Vector Field: The expression given is $\vec{F} = -2y - 3z\hat{y} + x\hat{z}$. In standard vector notation, the first term without a specific unit vector corresponds to the $\hat{i}$ (or $\hat{x}$) component. Thus, the vector field is:

$$\vec{F} = -2y\hat{i} - 3z\hat{j} + x\hat{k}$$

2. Method 1: Direct Parameterization

We can solve the line integral $\oint_C \vec{F} \cdot d\vec{r}$ by parametrizing the curve $C$.

Parameterization of the unit circle (anticlockwise):

$$x = \cos \theta$$

$$y = \sin \theta$$

$$z = 0$$

where $\theta$ varies from $0$ to $2\pi$.

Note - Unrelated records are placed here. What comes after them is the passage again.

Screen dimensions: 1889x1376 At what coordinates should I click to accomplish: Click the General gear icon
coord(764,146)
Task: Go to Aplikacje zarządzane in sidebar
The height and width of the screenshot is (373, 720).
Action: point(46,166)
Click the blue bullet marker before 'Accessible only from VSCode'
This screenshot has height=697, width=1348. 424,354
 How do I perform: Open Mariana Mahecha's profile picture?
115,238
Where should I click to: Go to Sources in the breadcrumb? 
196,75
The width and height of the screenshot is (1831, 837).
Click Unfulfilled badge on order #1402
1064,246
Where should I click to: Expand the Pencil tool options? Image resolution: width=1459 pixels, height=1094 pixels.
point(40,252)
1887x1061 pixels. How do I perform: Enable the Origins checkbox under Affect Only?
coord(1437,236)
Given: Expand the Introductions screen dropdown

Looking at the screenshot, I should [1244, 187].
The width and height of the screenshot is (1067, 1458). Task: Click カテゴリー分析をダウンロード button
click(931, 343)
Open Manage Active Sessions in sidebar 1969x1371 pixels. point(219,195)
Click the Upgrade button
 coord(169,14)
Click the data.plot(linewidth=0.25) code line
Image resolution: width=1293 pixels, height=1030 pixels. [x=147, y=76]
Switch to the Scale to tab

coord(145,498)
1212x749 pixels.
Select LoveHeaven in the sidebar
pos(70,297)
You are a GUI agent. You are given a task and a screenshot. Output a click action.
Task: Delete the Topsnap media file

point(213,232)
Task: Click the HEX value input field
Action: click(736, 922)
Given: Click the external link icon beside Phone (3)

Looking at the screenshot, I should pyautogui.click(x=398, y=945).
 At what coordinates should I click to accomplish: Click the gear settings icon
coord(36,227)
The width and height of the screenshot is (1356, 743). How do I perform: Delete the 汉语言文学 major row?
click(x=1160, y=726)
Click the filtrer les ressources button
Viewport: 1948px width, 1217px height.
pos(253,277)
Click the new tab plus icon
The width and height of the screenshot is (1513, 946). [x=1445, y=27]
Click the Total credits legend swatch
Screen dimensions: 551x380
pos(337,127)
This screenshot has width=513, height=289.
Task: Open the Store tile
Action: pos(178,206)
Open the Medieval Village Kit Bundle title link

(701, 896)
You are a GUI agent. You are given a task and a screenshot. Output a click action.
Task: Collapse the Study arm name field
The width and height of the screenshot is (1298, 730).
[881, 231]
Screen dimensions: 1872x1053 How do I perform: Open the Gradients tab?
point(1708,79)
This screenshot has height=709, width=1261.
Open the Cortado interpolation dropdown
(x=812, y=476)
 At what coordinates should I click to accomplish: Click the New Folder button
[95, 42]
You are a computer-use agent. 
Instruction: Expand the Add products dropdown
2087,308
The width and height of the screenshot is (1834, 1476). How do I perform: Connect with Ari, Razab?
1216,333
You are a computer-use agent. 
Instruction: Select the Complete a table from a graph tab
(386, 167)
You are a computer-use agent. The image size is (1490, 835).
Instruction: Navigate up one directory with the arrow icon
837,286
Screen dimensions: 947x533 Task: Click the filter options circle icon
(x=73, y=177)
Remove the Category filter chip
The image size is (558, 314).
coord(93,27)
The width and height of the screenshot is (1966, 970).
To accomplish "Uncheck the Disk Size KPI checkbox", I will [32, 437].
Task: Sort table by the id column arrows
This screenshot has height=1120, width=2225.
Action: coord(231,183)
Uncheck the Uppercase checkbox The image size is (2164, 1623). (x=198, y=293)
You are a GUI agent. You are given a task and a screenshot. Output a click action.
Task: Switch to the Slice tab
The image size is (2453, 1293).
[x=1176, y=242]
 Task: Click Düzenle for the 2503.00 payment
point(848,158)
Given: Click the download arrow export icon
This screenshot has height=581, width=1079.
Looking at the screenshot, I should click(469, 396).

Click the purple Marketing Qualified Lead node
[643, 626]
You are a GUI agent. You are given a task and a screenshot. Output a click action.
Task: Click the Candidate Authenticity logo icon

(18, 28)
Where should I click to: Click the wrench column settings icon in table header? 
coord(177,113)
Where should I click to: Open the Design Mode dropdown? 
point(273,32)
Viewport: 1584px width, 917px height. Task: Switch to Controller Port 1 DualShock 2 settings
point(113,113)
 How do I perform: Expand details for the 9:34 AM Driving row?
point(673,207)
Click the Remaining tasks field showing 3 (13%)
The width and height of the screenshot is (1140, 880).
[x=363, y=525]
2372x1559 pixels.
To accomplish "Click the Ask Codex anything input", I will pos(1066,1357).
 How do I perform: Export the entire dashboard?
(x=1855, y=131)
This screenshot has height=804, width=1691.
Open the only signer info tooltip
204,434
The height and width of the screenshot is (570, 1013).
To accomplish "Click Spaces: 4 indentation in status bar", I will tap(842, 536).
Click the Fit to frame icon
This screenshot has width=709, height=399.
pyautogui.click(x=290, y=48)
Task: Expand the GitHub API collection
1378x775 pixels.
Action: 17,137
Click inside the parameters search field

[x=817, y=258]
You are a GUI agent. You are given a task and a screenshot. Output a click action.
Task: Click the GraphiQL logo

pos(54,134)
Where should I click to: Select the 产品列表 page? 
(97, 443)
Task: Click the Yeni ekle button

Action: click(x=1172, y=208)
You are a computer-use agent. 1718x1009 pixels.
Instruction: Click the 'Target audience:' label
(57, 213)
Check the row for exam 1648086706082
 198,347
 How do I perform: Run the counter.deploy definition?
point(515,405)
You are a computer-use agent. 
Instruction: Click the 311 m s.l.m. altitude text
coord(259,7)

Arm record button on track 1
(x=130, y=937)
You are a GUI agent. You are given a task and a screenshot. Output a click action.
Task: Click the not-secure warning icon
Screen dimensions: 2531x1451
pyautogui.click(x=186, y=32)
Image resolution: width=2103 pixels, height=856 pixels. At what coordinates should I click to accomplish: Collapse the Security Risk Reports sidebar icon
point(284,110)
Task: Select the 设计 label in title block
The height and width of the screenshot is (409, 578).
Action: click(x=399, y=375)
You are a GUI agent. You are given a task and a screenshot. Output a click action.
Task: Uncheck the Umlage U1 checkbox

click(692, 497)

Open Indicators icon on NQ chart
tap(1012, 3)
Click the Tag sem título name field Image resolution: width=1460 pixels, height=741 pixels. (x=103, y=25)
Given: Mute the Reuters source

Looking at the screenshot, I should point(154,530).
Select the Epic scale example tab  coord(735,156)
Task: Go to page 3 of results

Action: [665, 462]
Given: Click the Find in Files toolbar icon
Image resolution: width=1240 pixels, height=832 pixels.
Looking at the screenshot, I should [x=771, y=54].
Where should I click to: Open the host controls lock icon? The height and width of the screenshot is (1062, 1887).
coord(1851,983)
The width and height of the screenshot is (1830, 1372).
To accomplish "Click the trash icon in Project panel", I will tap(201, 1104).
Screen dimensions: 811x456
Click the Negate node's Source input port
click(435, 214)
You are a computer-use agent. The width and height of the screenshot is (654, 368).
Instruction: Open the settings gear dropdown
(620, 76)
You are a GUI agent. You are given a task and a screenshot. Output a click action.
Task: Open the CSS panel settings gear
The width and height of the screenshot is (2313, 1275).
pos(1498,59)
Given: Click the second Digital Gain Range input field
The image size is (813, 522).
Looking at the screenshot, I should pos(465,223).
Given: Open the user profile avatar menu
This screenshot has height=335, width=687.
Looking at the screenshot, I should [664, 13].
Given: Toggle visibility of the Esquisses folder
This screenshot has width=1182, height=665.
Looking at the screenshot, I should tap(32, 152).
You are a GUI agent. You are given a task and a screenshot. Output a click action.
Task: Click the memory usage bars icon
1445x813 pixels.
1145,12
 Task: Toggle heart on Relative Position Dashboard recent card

Differential displacement vector ($d\vec{r}$):

$$dx = -\sin \theta \, d\theta$$

$$dy = \cos \theta \, d\theta$$

$$dz = 0$$

$$d\vec{r} = dx\hat{i} + dy\hat{j} + dz\hat{k} = (-\sin \theta \, d\theta)\hat{i} + (\cos \theta \, d\theta)\hat{j}$$

Evaluate $\vec{F}$ on the curve:

Since $z=0$ on the curve, the vector field simplifies to:

$$\vec{F} = -2(\sin \theta)\hat{i} - 3(0)\hat{j} + (\cos \theta)\hat{k}$$

$$\vec{F} = -2\sin \theta \, \hat{i} + \cos \theta \, \hat{k}$$

Calculate the dot product $\vec{F} \cdot d\vec{r}$:

$$\vec{F} \cdot d\vec{r} = (-2\sin \theta)(-\sin \theta \, d\theta) + (0)(\cos \theta \, d\theta) + (\cos \theta)(0)$$

$$\vec{F} \cdot d\vec{r} = 2\sin^2 \theta \, d\theta$$

Integrate:

$$I = \int_{0}^{2\pi} 2\sin^2 \theta \, d\theta$$

Using the identity $\sin^2 \theta = \frac{1 - \cos 2\theta}{2}$:

$$I = \int_{0}^{2\pi} 2 \left( \frac{1 - \cos 2\theta}{2} \right) d\theta$$

$$I = \int_{0}^{2\pi} (1 - \cos 2\theta) \, d\theta$$

$$I = \left[ \theta - \frac{\sin 2\theta}{2} \right]_{0}^{2\pi}$$

$$I = (2\pi - 0) - (0 - 0) = 2\pi$$

3. Method 2: Stokes' Theorem

Stokes' Theorem relates the line integral to a surface integral: $\oint_C \vec{F} \cdot d\vec{r} = \iint_S (\nabla \times \vec{F}) \cdot \hat{n} \, dS$.

Surface $S$: The unit disk in the $xy$-plane bounded by $C$.

Normal Vector $\hat{n}$: Since $C$ is anticlockwise in the $xy$-plane, $\hat{n} = \hat{k}$.

Curl of $\vec{F}$:

$$\nabla \times \vec{F} = \begin{vmatrix} \hat{i} & \hat{j} & \hat{k} \\ \frac{\partial}{\partial x} & \frac{\partial}{\partial y} & \frac{\partial}{\partial z} \\ -2y & -3z & x \end{vmatrix}$$

The $\hat{k}$-component of the curl is:

$$\left( \frac{\partial (-3z)}{\partial x} - \frac{\partial (-2y)}{\partial y} \right)\hat{k} = (0 - (-2))\hat{k} = 2\hat{k}$$

Surface Integral:

$$\iint_S (2\hat{k}) \cdot \hat{k} \, dS = \iint_S 2 \, dS = 2 \times (\text{Area of unit circle})$$

$$I = 2 \times (\pi (1)^2) = 2\pi$$

Final Answer

The value of the line integral is $2\pi$.

The blank should be filled with 2.